▶ _About this task_
The response must reproduce exactly every line of the material below holding the word "green".

((

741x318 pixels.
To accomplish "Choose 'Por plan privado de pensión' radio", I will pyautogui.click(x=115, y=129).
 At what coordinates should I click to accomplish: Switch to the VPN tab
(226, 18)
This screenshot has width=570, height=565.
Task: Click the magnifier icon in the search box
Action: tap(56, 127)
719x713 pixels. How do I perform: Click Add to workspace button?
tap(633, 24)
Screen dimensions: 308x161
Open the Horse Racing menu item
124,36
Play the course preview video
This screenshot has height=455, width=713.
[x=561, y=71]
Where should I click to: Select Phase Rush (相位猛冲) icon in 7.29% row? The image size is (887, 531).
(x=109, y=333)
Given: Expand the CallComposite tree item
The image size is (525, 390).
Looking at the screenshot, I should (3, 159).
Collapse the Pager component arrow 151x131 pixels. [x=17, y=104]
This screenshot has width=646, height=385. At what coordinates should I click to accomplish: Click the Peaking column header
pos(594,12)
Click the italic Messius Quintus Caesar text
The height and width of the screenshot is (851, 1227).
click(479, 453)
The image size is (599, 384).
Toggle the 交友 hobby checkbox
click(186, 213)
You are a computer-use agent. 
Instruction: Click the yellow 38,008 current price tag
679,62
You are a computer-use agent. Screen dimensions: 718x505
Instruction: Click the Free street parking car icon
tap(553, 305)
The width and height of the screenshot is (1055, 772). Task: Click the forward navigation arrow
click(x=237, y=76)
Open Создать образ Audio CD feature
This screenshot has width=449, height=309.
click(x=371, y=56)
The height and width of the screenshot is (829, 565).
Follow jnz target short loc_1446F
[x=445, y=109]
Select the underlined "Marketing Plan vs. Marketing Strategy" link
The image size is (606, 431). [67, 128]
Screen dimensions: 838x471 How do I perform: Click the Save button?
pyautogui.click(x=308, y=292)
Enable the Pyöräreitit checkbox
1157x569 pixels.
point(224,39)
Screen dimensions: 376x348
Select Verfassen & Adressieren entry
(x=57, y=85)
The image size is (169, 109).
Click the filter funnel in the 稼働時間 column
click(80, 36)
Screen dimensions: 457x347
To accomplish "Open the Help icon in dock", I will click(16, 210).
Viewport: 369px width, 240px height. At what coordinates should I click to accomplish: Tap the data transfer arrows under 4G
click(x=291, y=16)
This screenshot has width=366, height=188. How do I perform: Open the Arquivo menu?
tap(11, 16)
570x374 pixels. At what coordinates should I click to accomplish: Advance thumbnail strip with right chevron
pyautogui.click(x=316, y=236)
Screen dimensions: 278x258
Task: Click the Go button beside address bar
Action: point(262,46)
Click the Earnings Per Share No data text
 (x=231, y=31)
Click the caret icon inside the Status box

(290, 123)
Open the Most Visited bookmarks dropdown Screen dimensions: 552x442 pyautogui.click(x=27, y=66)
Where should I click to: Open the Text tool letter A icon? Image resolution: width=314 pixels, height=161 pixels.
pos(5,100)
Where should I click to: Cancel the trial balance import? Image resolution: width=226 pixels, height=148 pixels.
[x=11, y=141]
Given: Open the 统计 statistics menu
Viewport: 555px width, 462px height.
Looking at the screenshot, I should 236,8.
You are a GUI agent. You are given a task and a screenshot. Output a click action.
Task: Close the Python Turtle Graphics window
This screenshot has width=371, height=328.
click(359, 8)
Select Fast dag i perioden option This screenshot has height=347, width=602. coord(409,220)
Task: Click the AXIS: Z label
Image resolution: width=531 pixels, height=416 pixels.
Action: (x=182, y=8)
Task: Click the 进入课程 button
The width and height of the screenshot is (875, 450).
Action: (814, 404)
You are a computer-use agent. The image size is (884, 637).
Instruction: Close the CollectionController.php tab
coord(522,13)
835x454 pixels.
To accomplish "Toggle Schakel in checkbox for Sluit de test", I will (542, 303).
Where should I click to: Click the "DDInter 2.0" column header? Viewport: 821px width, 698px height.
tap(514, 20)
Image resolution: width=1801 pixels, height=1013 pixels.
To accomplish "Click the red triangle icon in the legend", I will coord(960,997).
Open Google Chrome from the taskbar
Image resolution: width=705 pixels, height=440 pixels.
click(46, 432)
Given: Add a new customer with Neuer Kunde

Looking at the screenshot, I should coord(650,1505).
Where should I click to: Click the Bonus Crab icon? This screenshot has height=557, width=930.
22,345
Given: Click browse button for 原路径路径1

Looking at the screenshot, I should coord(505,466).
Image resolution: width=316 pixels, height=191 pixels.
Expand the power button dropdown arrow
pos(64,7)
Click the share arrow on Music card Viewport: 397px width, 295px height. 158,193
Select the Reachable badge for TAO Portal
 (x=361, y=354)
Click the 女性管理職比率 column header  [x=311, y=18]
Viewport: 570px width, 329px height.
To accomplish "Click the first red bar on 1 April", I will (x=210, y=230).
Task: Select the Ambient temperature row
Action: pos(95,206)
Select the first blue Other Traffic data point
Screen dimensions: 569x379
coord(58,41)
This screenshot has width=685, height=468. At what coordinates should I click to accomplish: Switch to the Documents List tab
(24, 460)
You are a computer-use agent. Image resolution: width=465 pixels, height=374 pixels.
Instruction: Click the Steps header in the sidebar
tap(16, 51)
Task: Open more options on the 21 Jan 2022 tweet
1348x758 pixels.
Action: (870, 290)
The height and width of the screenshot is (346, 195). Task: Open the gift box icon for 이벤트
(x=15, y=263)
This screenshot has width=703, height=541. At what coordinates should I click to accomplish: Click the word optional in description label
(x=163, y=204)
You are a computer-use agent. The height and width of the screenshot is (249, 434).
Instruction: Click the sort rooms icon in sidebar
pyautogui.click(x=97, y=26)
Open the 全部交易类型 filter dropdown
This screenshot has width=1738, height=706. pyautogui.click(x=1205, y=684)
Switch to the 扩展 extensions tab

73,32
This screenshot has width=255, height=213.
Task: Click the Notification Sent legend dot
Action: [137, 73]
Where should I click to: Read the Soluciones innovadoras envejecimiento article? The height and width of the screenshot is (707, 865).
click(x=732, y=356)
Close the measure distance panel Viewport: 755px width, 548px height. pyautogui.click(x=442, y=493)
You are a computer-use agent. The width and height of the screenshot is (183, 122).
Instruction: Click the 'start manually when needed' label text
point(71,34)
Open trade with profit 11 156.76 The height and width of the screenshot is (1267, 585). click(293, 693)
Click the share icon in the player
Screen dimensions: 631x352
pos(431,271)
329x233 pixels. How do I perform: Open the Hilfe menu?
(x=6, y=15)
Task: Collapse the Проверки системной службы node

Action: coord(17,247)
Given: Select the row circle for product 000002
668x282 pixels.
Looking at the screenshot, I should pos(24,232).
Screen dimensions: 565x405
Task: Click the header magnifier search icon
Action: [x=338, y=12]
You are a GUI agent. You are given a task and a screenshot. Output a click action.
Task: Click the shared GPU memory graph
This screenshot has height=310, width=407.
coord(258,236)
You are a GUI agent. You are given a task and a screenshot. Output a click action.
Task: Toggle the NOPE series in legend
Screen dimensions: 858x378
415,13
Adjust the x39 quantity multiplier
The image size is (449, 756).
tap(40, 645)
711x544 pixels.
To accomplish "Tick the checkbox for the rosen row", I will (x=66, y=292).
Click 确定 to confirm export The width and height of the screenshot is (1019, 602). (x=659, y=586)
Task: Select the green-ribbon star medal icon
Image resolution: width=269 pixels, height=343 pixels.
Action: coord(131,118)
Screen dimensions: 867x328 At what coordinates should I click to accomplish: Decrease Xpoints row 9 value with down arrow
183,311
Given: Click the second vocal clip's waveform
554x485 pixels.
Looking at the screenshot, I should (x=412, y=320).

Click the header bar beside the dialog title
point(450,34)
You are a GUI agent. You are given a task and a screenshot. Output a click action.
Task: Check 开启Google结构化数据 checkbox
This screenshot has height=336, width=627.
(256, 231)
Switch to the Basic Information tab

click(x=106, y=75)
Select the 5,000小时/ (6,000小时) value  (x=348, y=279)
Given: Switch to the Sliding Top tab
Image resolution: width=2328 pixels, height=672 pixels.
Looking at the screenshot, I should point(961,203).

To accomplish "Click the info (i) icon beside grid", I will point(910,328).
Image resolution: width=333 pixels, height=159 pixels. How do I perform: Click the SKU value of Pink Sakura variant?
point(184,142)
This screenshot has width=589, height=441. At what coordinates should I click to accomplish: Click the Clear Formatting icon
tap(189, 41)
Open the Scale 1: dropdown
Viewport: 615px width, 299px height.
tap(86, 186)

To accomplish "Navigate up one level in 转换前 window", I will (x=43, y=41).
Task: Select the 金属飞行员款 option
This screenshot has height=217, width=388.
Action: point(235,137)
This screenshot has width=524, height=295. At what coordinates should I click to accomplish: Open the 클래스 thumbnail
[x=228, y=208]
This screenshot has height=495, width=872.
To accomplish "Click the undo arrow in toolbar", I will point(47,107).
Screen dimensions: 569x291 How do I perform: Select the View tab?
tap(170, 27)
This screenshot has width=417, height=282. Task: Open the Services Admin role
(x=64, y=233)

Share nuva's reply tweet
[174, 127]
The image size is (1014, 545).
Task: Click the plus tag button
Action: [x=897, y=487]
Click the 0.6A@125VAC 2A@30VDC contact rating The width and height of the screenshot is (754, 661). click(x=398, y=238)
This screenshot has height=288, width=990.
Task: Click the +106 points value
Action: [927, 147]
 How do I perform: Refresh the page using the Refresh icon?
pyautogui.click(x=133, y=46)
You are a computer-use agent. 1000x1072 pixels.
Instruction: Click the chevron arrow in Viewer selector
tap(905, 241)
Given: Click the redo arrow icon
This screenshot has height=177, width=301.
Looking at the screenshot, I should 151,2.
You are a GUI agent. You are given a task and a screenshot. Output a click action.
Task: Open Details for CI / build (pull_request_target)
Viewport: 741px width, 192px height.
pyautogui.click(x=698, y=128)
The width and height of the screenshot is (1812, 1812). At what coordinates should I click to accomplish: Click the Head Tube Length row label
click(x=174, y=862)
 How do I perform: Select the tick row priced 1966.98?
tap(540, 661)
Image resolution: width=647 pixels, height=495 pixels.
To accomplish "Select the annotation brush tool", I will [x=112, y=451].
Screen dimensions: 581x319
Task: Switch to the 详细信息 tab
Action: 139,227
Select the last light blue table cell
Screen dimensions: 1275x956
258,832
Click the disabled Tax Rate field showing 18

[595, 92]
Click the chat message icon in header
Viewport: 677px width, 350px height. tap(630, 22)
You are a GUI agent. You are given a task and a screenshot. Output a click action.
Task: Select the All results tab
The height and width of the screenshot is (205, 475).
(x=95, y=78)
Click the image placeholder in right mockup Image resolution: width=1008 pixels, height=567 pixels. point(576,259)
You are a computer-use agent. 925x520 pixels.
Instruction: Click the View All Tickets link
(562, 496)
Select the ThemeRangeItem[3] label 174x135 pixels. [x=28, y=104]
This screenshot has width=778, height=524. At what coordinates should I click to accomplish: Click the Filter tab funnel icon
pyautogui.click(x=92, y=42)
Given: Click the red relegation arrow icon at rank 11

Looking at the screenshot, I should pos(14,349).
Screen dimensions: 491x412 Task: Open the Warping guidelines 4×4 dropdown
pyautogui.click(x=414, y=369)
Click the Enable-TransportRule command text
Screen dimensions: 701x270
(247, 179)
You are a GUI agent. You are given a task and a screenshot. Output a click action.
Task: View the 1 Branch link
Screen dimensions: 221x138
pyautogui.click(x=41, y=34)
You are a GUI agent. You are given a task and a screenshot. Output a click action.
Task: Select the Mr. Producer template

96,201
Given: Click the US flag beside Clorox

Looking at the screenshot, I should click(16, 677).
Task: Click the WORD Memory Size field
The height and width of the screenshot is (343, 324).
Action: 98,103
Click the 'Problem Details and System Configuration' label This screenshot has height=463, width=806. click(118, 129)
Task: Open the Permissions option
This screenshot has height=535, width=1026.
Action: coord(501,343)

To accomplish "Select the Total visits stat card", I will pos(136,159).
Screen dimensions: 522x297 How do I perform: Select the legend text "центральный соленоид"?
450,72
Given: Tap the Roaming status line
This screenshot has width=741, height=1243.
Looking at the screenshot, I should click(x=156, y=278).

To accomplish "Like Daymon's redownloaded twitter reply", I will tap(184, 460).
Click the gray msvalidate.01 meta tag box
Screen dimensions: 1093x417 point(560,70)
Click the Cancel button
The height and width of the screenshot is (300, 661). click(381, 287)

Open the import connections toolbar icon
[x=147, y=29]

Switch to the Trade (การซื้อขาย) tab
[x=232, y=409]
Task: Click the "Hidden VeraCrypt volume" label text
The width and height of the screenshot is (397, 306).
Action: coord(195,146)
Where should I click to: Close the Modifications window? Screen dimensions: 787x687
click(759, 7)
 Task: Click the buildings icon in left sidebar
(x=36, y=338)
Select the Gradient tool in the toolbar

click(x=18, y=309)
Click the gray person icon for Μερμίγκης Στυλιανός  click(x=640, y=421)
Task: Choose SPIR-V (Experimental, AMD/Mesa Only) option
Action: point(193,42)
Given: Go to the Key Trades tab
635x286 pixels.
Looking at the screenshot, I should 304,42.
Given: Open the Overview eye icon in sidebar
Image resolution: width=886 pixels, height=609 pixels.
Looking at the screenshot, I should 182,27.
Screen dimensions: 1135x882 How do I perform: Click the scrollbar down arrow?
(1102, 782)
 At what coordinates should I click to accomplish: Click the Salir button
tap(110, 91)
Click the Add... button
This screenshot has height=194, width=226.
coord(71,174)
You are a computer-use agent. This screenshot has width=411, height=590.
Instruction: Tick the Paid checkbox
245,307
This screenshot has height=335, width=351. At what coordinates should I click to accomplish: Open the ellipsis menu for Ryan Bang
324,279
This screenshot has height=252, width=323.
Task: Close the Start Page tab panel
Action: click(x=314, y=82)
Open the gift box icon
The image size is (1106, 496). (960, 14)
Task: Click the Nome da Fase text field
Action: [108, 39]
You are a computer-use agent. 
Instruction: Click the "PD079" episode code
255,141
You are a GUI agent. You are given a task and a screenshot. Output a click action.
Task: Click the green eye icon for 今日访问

))

▶ _Result_
Task: Select the green-ribbon star medal icon
Task: Click the green eye icon for 今日访问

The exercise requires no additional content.